* [Exercise goal]: Rewrite the rows below as a numbered list, one line per item, and leave out the blank lines.

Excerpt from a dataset
---------------

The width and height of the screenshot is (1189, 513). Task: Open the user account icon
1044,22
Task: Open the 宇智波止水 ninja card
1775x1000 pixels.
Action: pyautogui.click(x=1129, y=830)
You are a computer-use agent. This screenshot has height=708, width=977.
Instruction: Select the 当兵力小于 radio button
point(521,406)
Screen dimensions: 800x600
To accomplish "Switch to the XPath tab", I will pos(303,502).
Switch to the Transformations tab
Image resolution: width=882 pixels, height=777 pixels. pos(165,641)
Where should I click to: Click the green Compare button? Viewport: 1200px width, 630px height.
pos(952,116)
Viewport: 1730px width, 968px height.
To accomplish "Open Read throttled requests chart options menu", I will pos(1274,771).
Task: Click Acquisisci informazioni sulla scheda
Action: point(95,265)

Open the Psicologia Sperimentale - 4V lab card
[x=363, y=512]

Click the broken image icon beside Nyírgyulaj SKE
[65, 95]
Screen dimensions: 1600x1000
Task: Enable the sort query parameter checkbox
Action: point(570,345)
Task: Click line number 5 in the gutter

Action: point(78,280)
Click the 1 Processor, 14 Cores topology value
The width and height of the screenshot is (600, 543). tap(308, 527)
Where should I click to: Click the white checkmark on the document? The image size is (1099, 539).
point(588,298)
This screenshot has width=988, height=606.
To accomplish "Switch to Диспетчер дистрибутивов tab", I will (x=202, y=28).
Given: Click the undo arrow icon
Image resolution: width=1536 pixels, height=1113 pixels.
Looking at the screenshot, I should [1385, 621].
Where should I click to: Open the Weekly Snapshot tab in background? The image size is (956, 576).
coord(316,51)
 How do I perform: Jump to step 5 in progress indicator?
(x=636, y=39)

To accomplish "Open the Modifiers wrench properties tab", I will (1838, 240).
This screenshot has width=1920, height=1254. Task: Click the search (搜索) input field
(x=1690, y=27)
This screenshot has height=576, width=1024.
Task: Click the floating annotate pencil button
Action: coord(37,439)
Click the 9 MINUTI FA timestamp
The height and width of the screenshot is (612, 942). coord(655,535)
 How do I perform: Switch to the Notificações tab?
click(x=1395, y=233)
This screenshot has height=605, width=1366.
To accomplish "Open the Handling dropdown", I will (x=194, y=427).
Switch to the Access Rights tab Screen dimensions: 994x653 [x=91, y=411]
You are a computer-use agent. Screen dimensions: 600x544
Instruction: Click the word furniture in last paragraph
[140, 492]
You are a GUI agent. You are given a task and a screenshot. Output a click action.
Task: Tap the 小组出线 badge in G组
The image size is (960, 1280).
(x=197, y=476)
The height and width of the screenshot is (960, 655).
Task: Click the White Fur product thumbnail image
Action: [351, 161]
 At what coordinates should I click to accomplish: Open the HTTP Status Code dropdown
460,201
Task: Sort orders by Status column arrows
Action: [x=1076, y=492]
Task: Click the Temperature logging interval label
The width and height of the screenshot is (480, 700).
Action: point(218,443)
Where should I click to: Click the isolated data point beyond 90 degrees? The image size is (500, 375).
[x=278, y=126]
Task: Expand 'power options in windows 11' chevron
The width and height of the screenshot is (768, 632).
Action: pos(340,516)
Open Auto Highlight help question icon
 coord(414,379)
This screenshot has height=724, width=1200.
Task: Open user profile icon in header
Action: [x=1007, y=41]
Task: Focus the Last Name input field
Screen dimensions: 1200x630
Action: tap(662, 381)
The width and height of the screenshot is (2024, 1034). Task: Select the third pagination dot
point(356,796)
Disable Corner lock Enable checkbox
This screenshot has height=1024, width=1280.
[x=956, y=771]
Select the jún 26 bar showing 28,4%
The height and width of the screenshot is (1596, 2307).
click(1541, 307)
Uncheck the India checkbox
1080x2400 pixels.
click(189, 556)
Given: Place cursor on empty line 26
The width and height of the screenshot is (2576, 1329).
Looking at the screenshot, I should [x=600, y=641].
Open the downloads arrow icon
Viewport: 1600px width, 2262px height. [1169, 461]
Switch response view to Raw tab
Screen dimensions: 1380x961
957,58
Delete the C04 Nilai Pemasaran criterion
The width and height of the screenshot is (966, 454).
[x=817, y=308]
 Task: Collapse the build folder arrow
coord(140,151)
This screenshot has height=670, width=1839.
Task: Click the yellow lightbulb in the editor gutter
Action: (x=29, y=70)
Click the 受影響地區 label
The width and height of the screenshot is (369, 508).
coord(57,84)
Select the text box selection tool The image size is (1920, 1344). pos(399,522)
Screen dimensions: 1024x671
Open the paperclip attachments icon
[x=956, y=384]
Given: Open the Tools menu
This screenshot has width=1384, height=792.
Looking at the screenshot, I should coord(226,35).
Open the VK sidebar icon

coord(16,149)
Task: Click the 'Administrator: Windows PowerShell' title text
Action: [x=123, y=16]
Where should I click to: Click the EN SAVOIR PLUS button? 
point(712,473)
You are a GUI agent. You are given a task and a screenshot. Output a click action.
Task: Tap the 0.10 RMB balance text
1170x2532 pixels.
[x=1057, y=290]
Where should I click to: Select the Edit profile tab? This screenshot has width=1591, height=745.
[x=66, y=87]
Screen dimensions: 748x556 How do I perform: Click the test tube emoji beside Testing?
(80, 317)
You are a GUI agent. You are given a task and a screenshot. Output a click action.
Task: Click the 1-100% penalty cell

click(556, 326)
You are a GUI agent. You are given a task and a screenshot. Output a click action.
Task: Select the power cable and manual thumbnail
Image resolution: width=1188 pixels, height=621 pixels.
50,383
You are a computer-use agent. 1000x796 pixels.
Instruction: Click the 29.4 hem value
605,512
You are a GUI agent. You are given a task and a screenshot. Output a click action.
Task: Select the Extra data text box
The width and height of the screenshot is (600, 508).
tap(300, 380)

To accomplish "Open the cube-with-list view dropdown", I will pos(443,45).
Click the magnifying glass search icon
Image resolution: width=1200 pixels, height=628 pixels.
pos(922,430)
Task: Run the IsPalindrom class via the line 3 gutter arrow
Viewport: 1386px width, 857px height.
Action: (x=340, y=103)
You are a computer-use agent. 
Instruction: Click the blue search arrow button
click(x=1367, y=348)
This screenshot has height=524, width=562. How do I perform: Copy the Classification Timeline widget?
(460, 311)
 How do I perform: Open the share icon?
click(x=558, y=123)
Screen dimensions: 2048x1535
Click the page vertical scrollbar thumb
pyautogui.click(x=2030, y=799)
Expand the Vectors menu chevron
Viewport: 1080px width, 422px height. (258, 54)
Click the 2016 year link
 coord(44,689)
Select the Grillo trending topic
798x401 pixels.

---------------

* [The solution]:
1. The width and height of the screenshot is (1189, 513). Task: Open the user account icon
2. 1044,22
3. Task: Open the 宇智波止水 ninja card
4. 1775x1000 pixels.
5. Action: pyautogui.click(x=1129, y=830)
6. You are a computer-use agent. This screenshot has height=708, width=977.
7. Instruction: Select the 当兵力小于 radio button
8. point(521,406)
9. Screen dimensions: 800x600
10. To accomplish "Switch to the XPath tab", I will pos(303,502).
11. Switch to the Transformations tab
12. Image resolution: width=882 pixels, height=777 pixels. pos(165,641)
13. Where should I click to: Click the green Compare button? Viewport: 1200px width, 630px height.
14. pos(952,116)
15. Viewport: 1730px width, 968px height.
16. To accomplish "Open Read throttled requests chart options menu", I will pos(1274,771).
17. Task: Click Acquisisci informazioni sulla scheda
18. Action: point(95,265)
19. Open the Psicologia Sperimentale - 4V lab card
20. [x=363, y=512]
21. Click the broken image icon beside Nyírgyulaj SKE
22. [65, 95]
23. Screen dimensions: 1600x1000
24. Task: Enable the sort query parameter checkbox
25. Action: point(570,345)
26. Task: Click line number 5 in the gutter
27. Action: point(78,280)
28. Click the 1 Processor, 14 Cores topology value
29. The width and height of the screenshot is (600, 543). tap(308, 527)
30. Where should I click to: Click the white checkmark on the document? The image size is (1099, 539).
31. point(588,298)
32. This screenshot has width=988, height=606.
33. To accomplish "Switch to Диспетчер дистрибутивов tab", I will (x=202, y=28).
34. Given: Click the undo arrow icon
35. Image resolution: width=1536 pixels, height=1113 pixels.
36. Looking at the screenshot, I should [1385, 621].
37. Where should I click to: Open the Weekly Snapshot tab in background? The image size is (956, 576).
38. coord(316,51)
39.  How do I perform: Jump to step 5 in progress indicator?
40. (x=636, y=39)
41. To accomplish "Open the Modifiers wrench properties tab", I will (1838, 240).
42. This screenshot has width=1920, height=1254. Task: Click the search (搜索) input field
43. (x=1690, y=27)
44. This screenshot has height=576, width=1024.
45. Task: Click the floating annotate pencil button
46. Action: coord(37,439)
47. Click the 9 MINUTI FA timestamp
48. The height and width of the screenshot is (612, 942). coord(655,535)
49.  How do I perform: Switch to the Notificações tab?
50. click(x=1395, y=233)
51. This screenshot has height=605, width=1366.
52. To accomplish "Open the Handling dropdown", I will (x=194, y=427).
53. Switch to the Access Rights tab Screen dimensions: 994x653 [x=91, y=411]
54. You are a computer-use agent. Screen dimensions: 600x544
55. Instruction: Click the word furniture in last paragraph
56. [140, 492]
57. You are a GUI agent. You are given a task and a screenshot. Output a click action.
58. Task: Tap the 小组出线 badge in G组
59. The image size is (960, 1280).
60. (x=197, y=476)
61. The height and width of the screenshot is (960, 655).
62. Task: Click the White Fur product thumbnail image
63. Action: [351, 161]
64.  At what coordinates should I click to accomplish: Open the HTTP Status Code dropdown
65. 460,201
66. Task: Sort orders by Status column arrows
67. Action: [x=1076, y=492]
68. Task: Click the Temperature logging interval label
69. The width and height of the screenshot is (480, 700).
70. Action: point(218,443)
71. Where should I click to: Click the isolated data point beyond 90 degrees? The image size is (500, 375).
72. [x=278, y=126]
73. Task: Expand 'power options in windows 11' chevron
74. The width and height of the screenshot is (768, 632).
75. Action: pos(340,516)
76. Open Auto Highlight help question icon
77.  coord(414,379)
78. This screenshot has height=724, width=1200.
79. Task: Open user profile icon in header
80. Action: [x=1007, y=41]
81. Task: Focus the Last Name input field
82. Screen dimensions: 1200x630
83. Action: tap(662, 381)
84. The width and height of the screenshot is (2024, 1034). Task: Select the third pagination dot
85. point(356,796)
86. Disable Corner lock Enable checkbox
87. This screenshot has height=1024, width=1280.
88. [x=956, y=771]
89. Select the jún 26 bar showing 28,4%
90. The height and width of the screenshot is (1596, 2307).
91. click(1541, 307)
92. Uncheck the India checkbox
93. 1080x2400 pixels.
94. click(189, 556)
95. Given: Place cursor on empty line 26
96. The width and height of the screenshot is (2576, 1329).
97. Looking at the screenshot, I should [x=600, y=641].
98. Open the downloads arrow icon
99. Viewport: 1600px width, 2262px height. [1169, 461]
100. Switch response view to Raw tab
101. Screen dimensions: 1380x961
102. 957,58
103. Delete the C04 Nilai Pemasaran criterion
104. The width and height of the screenshot is (966, 454).
105. [x=817, y=308]
106.  Task: Collapse the build folder arrow
107. coord(140,151)
108. This screenshot has height=670, width=1839.
109. Task: Click the yellow lightbulb in the editor gutter
110. Action: (x=29, y=70)
111. Click the 受影響地區 label
112. The width and height of the screenshot is (369, 508).
113. coord(57,84)
114. Select the text box selection tool The image size is (1920, 1344). pos(399,522)
115. Screen dimensions: 1024x671
116. Open the paperclip attachments icon
117. [x=956, y=384]
118. Given: Open the Tools menu
119. This screenshot has width=1384, height=792.
120. Looking at the screenshot, I should coord(226,35).
121. Open the VK sidebar icon
122. coord(16,149)
123. Task: Click the 'Administrator: Windows PowerShell' title text
124. Action: [x=123, y=16]
125. Where should I click to: Click the EN SAVOIR PLUS button? 
126. point(712,473)
127. You are a GUI agent. You are given a task and a screenshot. Output a click action.
128. Task: Tap the 0.10 RMB balance text
129. 1170x2532 pixels.
130. [x=1057, y=290]
131. Where should I click to: Select the Edit profile tab? This screenshot has width=1591, height=745.
132. [x=66, y=87]
133. Screen dimensions: 748x556 How do I perform: Click the test tube emoji beside Testing?
134. (80, 317)
135. You are a GUI agent. You are given a task and a screenshot. Output a click action.
136. Task: Click the 1-100% penalty cell
137. click(556, 326)
138. You are a GUI agent. You are given a task and a screenshot. Output a click action.
139. Task: Select the power cable and manual thumbnail
140. Image resolution: width=1188 pixels, height=621 pixels.
141. 50,383
142. You are a computer-use agent. 1000x796 pixels.
143. Instruction: Click the 29.4 hem value
144. 605,512
145. You are a GUI agent. You are given a task and a screenshot. Output a click action.
146. Task: Select the Extra data text box
147. The width and height of the screenshot is (600, 508).
148. tap(300, 380)
149. To accomplish "Open the cube-with-list view dropdown", I will pos(443,45).
150. Click the magnifying glass search icon
151. Image resolution: width=1200 pixels, height=628 pixels.
152. pos(922,430)
153. Task: Run the IsPalindrom class via the line 3 gutter arrow
154. Viewport: 1386px width, 857px height.
155. Action: (x=340, y=103)
156. You are a computer-use agent. 
157. Instruction: Click the blue search arrow button
158. click(x=1367, y=348)
159. This screenshot has height=524, width=562. How do I perform: Copy the Classification Timeline widget?
160. (460, 311)
161.  How do I perform: Open the share icon?
162. click(x=558, y=123)
163. Screen dimensions: 2048x1535
164. Click the page vertical scrollbar thumb
165. pyautogui.click(x=2030, y=799)
166. Expand the Vectors menu chevron
167. Viewport: 1080px width, 422px height. (258, 54)
168. Click the 2016 year link
169.  coord(44,689)
170. Select the Grillo trending topic
171. 798x401 pixels.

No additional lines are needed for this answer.